New York City settled a lawsuit brought against its infamous Rikers Island facility on Monday, just over a month after Mayor Bill de Blaisio vowed to close the notorious jail.
The settlement awarded an undisclosed amount of money to two women who claim they were repeatedly raped by a guard. The duo, both of whom were inmates at Rikers Island, filed a suit in May of 2015, accusing New York of ignoring a “pervasive culture” of sexual abuse and exploitation. The plaintiffs held the city accountable for failing to respond to warnings and an untold number of complaints.

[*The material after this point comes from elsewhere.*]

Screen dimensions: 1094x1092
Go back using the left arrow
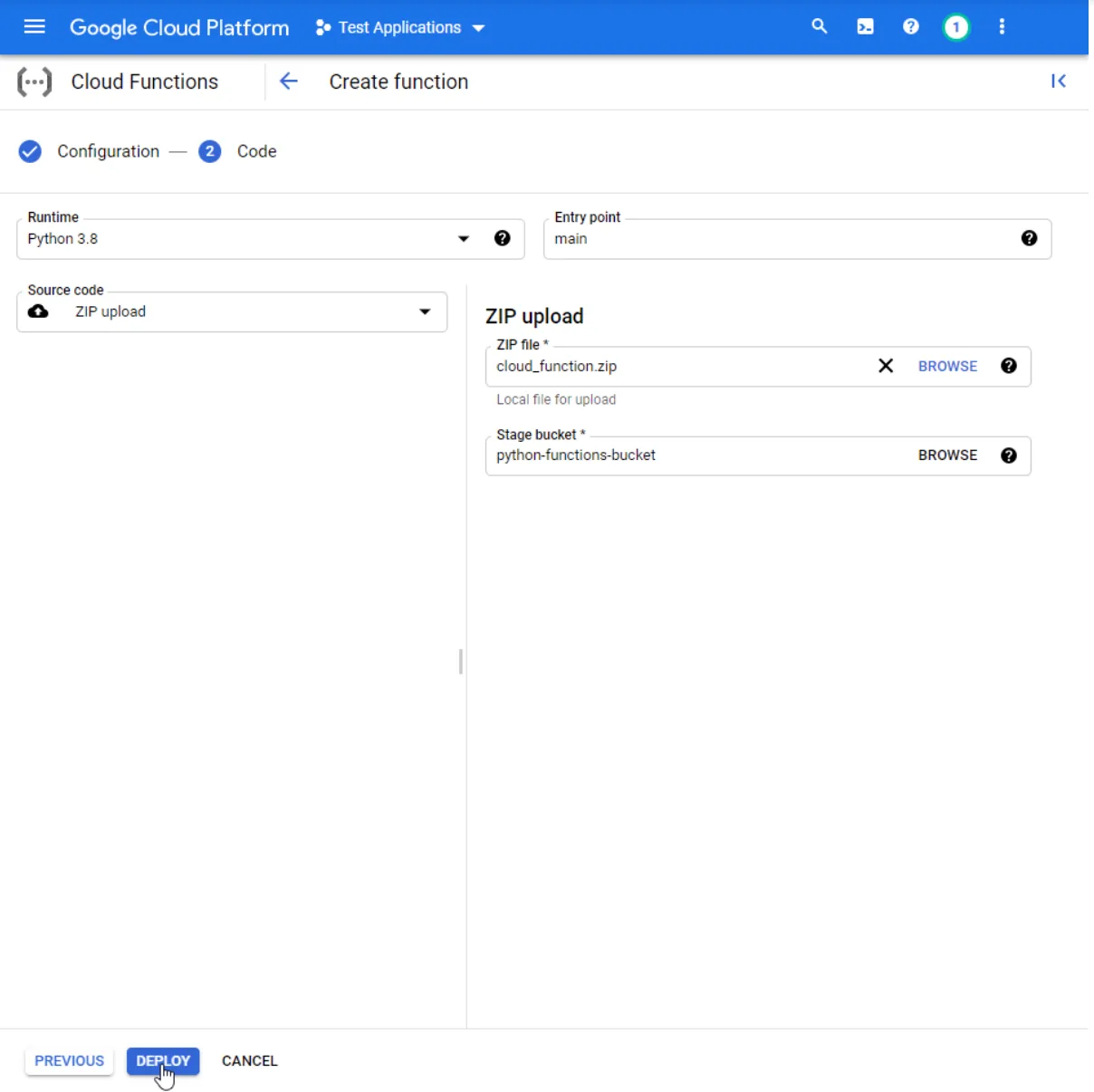[x=288, y=81]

Originally proposed as a class action, U.S. District Judge Alvin Hellerstein ruled in January 2016 that the case could only move forward with their claims individually. Reuters notes the plaintiffs were not identified in court documents but were referred to only as Jane Doe 1 and Jane Doe 2.
Rikers Island’s as a whole has come under intense scrutiny over the course of the past several years. Mayor Bill de Blaisio announced in March 2017 that he’d back a plan to close the jail within a decade. New York’s leadership is hoping the facility, which consists of low-lying buildings on an island just north of LaGuardia Airport, can be replaced by dozens of smaller, borough-based lock-ups.
“This is a very serious, sober, forever decision,” said de Blaisio in March. The mayor has long been a proponent of ridding the city of Rikers Island.
“Once you’re off, you’re off,” he said, suggesting any measure against Rikers which passes will not be reversed.
The mayor and other New York City politicians and council members explain the decision as practical and necessary. While the Five Boroughs have long been associated with organized crime and murder in the American popular imagination, crime rates have fallen considerably since the early 1990s.
Today, New York has the lowest all-around crime rate of any large city in the United States. Homicide rates across the metropolis, once among the worst in the nation, now pale when compared to urban centers like Chicago, Detroit, and St. Louis.
De Blaisio and his advisers believe the drop in overall crime, which includes robbery, larceny, and other assorted offenses besides homicide, means the city can do without Rikers for the foreseeable future.
He even went so far as to say the closure of the island’s correctional facility would be a victory for “human dignity.”
Numerous lawsuits and controversies have cropped up in connection to Rikers Island over the years. In July 2015 alone, there were 21 gang-related slashings as well as a single stabbing. The harsh conditions imposed upon inmates, including frequent lockdowns and pervasive corruption among correctional officers, has finally culminated in what might just turn out to be the closure of a blemish on the face of New York.